The HKMA's updated liquidity framework includes the introduction of four new ways banks can borrow from the central bank in the case of any liquidity crisis and to fulfill requirements recommended by the Financial Stability Board (FSB) in 2018.
"This is part of our ongoing work to maintain the integrity and stability of the monetary and financial systems of Hong Kong," Norman Chan, the HKMA's chief executive, said in a statement.
"The [updated Liquidity Facilities Framework] outlines the facilities that are already in place, as well as the newly introduced resolution facility, in a systematic way so as to foster a better understanding of the different ways that liquidity may be made available to banks by the HKMA," he said.
The updated liquidity framework includes four channels for funding: a settlement, standby liquidity, contingent term and resolution facility.
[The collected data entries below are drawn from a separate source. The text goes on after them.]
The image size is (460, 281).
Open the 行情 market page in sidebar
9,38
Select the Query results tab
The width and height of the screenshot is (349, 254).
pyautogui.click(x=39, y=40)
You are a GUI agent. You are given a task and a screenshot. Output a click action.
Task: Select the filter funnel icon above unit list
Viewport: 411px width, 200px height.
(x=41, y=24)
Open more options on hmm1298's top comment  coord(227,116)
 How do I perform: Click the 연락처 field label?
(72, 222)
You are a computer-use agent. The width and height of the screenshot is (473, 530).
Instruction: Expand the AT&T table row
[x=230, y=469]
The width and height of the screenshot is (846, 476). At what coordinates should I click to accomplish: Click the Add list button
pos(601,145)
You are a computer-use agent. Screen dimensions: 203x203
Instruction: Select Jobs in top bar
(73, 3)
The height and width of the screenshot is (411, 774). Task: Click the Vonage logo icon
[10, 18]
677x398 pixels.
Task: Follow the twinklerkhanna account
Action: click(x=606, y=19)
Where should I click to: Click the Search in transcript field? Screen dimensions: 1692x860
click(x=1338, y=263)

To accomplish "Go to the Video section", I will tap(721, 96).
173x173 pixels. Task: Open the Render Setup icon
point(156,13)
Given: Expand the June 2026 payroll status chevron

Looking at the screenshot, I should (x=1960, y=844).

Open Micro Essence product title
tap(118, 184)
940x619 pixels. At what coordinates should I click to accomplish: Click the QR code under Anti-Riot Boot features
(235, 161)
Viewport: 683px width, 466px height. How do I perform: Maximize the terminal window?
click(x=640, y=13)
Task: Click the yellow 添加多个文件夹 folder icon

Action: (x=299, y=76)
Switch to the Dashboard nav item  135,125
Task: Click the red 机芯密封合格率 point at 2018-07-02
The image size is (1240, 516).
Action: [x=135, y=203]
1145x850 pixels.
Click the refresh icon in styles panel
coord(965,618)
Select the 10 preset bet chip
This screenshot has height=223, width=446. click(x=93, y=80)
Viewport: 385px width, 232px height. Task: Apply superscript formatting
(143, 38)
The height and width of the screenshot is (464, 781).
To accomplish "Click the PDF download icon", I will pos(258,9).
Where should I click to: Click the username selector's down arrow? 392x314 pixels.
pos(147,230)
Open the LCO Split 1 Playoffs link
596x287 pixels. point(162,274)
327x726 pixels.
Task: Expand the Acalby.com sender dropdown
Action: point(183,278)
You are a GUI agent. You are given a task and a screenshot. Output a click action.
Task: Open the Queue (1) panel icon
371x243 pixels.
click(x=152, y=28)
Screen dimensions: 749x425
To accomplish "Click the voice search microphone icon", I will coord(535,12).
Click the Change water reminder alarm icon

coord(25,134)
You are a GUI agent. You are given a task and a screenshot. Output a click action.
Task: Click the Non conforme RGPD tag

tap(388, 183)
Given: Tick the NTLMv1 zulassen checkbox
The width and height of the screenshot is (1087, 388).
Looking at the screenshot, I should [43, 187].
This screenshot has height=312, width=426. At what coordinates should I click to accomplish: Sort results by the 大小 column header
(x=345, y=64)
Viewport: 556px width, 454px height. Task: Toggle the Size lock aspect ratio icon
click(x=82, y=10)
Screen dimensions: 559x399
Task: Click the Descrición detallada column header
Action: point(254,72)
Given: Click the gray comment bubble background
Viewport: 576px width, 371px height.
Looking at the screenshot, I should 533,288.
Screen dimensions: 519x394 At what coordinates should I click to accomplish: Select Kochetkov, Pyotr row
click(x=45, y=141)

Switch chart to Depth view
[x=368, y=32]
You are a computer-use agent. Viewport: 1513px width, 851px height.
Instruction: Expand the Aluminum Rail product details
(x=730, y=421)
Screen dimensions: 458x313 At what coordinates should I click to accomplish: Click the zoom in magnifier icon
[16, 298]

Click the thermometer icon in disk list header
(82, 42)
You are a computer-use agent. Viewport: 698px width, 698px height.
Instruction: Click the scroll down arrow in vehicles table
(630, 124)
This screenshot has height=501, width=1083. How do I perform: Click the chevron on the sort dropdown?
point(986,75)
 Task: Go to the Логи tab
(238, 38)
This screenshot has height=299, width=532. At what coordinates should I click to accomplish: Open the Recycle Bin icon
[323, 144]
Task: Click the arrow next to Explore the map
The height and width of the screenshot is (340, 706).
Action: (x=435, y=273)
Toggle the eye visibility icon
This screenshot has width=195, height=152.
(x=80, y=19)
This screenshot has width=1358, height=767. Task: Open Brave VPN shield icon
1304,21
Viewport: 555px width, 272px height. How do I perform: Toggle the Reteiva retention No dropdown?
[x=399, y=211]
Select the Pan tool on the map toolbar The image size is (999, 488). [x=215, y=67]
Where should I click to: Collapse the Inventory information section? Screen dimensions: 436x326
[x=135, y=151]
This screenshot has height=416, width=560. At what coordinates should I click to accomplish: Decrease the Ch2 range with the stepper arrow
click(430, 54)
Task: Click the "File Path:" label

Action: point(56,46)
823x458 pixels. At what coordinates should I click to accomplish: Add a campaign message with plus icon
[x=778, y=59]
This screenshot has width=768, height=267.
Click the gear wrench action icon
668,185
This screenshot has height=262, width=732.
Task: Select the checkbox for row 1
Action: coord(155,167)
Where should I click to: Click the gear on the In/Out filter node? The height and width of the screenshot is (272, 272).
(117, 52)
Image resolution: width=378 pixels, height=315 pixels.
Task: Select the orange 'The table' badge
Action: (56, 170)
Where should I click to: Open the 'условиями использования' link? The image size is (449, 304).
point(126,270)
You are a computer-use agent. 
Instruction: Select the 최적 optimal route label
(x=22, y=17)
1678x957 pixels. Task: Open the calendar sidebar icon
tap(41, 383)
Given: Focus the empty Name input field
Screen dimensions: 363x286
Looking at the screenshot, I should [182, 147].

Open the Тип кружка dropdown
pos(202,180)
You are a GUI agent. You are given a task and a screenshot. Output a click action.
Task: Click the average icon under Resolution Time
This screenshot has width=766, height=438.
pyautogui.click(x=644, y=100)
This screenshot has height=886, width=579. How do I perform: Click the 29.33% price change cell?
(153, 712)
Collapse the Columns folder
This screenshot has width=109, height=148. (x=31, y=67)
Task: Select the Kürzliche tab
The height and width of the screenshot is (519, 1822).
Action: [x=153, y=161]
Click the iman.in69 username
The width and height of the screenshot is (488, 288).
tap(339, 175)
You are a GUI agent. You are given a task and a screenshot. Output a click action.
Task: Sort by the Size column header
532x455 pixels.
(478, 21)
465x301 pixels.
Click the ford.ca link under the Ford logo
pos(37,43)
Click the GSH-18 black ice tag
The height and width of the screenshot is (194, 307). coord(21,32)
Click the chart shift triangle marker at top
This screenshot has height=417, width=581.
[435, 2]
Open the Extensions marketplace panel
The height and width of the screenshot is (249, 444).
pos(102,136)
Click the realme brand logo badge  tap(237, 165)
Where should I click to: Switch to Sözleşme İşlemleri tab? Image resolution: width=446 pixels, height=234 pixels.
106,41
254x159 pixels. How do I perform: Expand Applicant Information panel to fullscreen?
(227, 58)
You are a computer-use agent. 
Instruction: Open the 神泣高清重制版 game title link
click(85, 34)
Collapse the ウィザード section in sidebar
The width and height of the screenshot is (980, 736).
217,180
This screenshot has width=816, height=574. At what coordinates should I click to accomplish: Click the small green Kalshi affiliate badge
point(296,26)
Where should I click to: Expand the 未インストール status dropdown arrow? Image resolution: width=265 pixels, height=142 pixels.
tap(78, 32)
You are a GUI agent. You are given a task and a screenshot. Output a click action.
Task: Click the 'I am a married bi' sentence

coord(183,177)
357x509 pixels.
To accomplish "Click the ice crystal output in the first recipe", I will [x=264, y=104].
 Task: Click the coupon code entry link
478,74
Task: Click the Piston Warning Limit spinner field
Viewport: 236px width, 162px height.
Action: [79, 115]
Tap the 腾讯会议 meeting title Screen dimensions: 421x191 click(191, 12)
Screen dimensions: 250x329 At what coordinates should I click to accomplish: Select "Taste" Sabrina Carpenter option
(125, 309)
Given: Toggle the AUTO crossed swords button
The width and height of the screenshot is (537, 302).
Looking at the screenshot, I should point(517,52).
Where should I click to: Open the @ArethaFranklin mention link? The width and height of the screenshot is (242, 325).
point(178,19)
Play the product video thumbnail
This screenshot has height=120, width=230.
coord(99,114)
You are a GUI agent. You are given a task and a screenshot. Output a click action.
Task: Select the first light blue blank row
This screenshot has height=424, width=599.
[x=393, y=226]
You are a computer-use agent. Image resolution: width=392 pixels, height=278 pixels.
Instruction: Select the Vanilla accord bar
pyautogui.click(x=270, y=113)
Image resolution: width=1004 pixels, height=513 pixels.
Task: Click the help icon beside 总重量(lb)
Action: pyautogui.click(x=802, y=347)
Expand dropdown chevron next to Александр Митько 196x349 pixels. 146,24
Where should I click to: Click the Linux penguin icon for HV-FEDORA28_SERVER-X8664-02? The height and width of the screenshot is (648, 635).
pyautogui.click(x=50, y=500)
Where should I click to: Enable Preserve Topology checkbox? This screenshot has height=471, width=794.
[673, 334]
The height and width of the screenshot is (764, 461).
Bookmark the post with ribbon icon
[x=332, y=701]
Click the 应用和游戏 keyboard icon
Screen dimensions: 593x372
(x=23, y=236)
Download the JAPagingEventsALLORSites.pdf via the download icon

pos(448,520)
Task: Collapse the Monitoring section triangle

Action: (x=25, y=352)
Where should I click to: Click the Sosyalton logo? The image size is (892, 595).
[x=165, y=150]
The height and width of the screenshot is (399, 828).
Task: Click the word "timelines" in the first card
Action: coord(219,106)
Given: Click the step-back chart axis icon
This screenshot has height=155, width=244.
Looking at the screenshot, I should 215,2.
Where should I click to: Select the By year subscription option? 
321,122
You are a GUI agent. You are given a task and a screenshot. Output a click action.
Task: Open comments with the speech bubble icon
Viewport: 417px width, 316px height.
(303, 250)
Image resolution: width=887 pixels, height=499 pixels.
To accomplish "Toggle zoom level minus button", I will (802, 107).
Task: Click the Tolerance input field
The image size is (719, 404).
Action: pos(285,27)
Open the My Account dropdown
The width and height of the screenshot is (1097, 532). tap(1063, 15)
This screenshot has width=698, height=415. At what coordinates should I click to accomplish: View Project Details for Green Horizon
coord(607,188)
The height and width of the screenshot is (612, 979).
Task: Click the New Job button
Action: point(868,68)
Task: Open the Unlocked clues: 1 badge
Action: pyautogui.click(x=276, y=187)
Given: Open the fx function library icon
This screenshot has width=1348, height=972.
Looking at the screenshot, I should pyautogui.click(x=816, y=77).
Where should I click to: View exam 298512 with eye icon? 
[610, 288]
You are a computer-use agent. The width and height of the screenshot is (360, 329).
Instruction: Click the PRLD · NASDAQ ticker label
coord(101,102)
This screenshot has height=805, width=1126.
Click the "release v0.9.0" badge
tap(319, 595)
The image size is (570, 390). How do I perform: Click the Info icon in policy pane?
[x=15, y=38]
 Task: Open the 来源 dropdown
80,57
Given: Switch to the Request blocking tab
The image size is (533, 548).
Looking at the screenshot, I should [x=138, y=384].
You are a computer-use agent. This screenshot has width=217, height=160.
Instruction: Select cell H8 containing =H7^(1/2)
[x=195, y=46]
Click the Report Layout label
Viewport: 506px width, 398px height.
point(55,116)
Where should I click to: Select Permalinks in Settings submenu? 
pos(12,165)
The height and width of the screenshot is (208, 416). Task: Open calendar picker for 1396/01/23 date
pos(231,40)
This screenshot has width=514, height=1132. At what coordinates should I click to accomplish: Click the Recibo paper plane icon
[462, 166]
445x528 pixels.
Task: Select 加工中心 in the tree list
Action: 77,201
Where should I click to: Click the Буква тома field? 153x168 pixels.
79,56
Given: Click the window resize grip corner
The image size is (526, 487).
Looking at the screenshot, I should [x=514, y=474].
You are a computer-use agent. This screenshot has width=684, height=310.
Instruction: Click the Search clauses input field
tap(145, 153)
Banks seeking access to overnight funds for up to a month for settlement purposes can seek funding through the settlement and standby liquidity facility. Banks facing extreme liquidity stress and lack access to market funding can use the contingent term facility as a lender of last resort but must have adequate collateral though high quality bonds.
The measures come as the city faces unprecedented social unrest. The anti-extradition bill protests have lasted for 81 days so far.
Seven of Hong Kong's largest banks, including two of its three currency issuing lenders, closed early 230 branches between them on Monday, August 5, after the protesters called a citywide strike.